| DOCUMENT PASSAGE |
┏━━

Similarly to the overall annotation, the stage annotation also has two two components:

  1. Stage annotation in ISIS/Base
  2. Stage annotation using the annotation script

Note: Every effort should be made to include every step involved in the reaction mechanism. For example, where the reaction is known to proceed via a Schiff Base formation, authors in the primary literature frequently assume knowledge of this step. However, MACiE explicitly includes all the steps involved in this reaction. Whilst this can make for very long reactions (the longest currently being 14 individual steps) it is believed to be important when looking at the similarity of reactions.

Annotation in ISIS/Base

Screen shot of  stage annotation in ISIS/Base
Figure 1: Screen Shot of Stage Reaction in ISIS/Base

There are four fields that must be completed within ISIS/Base for the stage annotation. These are:

  1. Step Number. This should be a number from 1 to n, and represents the number of the step.
  2. Step Id. This is analogous to the overall reaction Unique Identifier. This identifier is made up from the ID assigned by ISIS, e.g. 1, and enough zeros to make the number four digits in length, e.g. 0001. Finally the text string ".stg" is added to signify that the reaction is a reaction step, and the number of the step with enough zeros to make the number two digits in length, e.g. 01. This identifier will become the file name of the exported step reaction.
  3. Reaction. This is the chemical representation of the reaction step. It is created in ISIS/Draw and then exported as described previously (Using ISIS).
  4. Step Comment. This is a free text field into which a comment relating to the reaction step might be added. Comments can be anything relevant to the step, e.g. that the mechanism of the step is not clear, alternative mechanisms for a particular step have been suggested, there exist different possible catalytic amino acid residues, etc.

┗━━

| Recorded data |
┏━━

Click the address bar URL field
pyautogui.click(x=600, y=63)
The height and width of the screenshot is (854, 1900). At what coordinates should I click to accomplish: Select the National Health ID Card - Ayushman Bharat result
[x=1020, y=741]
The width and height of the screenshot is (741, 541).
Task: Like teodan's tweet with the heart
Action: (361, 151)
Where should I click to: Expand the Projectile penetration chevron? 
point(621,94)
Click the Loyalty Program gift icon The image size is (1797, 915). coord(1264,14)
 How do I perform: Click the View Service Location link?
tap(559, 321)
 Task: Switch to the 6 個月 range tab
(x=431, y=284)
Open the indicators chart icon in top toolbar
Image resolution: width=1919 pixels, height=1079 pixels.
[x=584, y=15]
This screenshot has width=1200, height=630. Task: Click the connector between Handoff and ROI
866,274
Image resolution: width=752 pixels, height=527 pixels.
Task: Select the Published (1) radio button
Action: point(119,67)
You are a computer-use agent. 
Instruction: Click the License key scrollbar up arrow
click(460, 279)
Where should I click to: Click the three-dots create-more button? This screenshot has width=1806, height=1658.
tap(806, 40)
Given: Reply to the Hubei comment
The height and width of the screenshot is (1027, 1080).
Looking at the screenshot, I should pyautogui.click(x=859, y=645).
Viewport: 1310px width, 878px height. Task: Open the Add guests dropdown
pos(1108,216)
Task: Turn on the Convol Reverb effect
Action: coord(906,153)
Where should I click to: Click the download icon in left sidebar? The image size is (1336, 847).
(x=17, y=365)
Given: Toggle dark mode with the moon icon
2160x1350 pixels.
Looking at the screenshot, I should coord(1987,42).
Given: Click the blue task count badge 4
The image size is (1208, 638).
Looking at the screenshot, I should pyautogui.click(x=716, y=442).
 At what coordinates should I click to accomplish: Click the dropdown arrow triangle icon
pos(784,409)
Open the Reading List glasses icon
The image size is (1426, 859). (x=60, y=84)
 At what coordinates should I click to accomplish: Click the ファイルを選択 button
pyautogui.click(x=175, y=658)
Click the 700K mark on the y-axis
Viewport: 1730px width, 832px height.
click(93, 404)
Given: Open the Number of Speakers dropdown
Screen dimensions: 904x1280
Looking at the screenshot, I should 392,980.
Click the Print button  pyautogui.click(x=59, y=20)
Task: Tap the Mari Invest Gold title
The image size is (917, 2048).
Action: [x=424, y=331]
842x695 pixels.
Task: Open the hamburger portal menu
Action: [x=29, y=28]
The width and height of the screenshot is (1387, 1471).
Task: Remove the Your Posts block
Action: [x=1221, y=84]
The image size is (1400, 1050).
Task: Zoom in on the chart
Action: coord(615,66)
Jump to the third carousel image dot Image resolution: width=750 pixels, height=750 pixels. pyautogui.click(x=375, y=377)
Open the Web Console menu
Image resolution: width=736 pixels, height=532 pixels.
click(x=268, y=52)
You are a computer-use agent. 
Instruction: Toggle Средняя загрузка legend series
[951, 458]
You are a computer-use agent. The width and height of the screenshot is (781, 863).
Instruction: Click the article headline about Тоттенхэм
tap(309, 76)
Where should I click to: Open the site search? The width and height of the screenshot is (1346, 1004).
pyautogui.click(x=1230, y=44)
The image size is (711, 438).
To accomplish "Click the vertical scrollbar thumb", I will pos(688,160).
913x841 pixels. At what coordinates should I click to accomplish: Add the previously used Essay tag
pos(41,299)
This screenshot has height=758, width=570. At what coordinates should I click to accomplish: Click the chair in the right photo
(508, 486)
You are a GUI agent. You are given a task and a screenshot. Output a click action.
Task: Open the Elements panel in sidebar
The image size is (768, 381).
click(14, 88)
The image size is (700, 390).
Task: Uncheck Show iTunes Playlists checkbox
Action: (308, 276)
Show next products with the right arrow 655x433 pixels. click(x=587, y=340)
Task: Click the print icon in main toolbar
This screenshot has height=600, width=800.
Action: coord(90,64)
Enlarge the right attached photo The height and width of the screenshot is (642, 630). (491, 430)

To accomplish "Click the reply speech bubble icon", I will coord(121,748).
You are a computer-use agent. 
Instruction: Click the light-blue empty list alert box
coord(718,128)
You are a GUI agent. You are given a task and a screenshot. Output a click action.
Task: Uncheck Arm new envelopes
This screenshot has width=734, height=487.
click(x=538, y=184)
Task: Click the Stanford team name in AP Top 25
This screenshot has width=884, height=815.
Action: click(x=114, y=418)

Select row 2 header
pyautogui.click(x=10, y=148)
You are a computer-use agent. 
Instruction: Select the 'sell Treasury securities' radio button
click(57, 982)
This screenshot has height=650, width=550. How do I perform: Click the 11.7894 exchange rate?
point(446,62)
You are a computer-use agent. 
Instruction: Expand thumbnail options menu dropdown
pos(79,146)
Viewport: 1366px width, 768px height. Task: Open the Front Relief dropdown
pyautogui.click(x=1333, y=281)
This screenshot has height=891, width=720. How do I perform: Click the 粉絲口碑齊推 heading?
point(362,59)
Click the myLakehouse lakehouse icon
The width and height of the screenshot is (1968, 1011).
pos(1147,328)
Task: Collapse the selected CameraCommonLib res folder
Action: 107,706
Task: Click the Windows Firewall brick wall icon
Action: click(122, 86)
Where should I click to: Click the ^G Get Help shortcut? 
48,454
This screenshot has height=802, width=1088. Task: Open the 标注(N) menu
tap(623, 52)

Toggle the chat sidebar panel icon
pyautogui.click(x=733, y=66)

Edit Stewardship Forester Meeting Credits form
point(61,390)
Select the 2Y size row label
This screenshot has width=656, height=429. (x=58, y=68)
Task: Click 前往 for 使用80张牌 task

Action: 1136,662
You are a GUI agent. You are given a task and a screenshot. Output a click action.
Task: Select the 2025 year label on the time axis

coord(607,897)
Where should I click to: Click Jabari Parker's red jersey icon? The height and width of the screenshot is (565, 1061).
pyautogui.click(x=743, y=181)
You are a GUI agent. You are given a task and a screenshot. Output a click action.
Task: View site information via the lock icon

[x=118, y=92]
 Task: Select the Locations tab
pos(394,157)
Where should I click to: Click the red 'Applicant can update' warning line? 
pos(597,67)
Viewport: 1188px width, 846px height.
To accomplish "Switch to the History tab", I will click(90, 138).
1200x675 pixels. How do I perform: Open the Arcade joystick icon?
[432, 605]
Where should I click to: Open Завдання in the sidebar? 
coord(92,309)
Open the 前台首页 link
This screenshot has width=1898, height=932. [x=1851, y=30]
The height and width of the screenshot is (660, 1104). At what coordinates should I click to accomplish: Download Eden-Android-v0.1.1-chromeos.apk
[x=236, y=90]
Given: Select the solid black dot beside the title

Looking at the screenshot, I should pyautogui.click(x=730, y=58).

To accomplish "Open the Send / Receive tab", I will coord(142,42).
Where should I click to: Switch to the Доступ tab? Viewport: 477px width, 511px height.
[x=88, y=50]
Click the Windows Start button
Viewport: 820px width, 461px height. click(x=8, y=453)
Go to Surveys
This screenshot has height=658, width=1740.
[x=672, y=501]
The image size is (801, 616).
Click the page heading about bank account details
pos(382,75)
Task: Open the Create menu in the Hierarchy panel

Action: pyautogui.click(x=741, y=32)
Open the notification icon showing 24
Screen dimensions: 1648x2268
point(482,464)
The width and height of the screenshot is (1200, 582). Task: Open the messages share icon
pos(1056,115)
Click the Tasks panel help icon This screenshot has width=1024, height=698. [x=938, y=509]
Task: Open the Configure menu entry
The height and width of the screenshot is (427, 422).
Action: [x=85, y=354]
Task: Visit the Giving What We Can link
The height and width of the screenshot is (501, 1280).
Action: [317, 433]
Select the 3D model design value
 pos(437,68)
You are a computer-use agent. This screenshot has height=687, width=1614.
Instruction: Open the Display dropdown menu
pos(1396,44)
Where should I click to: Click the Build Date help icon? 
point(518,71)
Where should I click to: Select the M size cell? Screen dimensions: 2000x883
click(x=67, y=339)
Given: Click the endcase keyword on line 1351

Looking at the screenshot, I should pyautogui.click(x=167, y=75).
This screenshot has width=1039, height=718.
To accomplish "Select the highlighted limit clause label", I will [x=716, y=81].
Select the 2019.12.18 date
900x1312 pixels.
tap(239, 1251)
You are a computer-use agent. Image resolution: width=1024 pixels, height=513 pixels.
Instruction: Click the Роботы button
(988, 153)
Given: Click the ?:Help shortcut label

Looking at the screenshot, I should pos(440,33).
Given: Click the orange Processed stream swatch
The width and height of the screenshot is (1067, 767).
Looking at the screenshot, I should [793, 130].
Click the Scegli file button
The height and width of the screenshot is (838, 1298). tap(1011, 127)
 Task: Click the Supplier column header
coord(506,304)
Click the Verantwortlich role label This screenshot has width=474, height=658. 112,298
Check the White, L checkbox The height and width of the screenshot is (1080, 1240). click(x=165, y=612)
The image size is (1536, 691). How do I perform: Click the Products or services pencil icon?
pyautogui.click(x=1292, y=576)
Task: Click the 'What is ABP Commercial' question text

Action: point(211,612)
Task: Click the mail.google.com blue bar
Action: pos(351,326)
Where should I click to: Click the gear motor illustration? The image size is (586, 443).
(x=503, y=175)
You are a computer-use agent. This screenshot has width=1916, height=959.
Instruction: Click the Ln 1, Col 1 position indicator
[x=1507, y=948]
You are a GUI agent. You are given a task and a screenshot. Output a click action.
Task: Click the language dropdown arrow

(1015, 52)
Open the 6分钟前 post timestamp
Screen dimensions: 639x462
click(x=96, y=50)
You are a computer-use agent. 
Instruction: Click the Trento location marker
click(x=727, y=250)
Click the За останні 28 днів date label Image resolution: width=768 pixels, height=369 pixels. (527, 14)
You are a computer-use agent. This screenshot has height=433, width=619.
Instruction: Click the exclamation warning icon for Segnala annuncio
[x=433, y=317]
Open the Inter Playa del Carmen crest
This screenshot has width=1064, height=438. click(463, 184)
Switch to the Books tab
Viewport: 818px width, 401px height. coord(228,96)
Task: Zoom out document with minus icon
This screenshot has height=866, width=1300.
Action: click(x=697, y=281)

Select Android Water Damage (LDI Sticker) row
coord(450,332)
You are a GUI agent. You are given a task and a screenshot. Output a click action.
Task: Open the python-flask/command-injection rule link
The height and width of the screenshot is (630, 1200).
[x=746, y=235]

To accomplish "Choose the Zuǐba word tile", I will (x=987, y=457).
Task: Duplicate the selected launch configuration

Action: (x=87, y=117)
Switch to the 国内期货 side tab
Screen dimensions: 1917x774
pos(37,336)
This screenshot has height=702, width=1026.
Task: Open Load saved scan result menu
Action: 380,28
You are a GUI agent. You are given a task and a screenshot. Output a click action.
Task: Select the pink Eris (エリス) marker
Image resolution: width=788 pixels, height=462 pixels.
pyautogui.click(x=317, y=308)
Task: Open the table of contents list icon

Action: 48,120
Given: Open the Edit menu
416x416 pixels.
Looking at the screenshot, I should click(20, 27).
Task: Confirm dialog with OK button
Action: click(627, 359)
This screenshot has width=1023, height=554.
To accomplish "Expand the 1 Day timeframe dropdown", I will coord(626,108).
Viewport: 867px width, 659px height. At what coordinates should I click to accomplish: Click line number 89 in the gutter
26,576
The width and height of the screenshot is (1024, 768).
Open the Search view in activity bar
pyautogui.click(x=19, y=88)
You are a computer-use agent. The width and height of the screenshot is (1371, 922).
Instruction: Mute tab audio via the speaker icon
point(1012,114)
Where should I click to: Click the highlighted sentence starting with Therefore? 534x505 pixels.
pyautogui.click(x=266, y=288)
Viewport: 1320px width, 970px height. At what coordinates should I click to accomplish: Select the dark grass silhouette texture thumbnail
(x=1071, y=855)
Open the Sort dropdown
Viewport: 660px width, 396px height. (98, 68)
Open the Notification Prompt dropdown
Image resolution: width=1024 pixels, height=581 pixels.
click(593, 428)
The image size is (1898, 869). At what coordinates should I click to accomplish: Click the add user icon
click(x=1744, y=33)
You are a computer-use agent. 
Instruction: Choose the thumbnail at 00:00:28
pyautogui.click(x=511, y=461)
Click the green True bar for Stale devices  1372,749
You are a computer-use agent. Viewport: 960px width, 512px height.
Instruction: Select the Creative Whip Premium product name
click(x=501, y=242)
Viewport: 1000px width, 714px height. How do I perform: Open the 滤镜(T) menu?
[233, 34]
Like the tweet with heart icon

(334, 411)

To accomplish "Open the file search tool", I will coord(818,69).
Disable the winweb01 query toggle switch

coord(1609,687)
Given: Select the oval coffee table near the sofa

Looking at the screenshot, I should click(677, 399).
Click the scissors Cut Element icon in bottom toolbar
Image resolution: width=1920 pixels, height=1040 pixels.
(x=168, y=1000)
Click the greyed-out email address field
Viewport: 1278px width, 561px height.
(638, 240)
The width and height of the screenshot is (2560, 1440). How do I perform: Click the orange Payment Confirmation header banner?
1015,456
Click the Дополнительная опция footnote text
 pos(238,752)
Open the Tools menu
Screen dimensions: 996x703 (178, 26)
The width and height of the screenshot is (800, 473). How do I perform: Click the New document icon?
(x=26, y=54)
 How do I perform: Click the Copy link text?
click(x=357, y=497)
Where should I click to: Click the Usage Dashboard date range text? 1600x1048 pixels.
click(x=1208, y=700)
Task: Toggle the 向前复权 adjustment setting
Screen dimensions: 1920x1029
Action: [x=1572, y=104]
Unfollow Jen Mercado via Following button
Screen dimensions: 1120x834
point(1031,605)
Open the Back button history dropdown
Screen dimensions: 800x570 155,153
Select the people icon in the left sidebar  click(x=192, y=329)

┗━━

Transcribe the stage annotation passage between "1. Step Number." and "previously (Using ISIS).", inclusive. Nothing in the recorded data is needed here.

| TASK OUTPUT |
1. Step Number. This should be a number from 1 to n, and represents the number of the step.
  2. Step Id. This is analogous to the overall reaction Unique Identifier. This identifier is made up from the ID assigned by ISIS, e.g. 1, and enough zeros to make the number four digits in length, e.g. 0001. Finally the text string ".stg" is added to signify that the reaction is a reaction step, and the number of the step with enough zeros to make the number two digits in length, e.g. 01. This identifier will become the file name of the exported step reaction.
  3. Reaction. This is the chemical representation of the reaction step. It is created in ISIS/Draw and then exported as described previously (Using ISIS).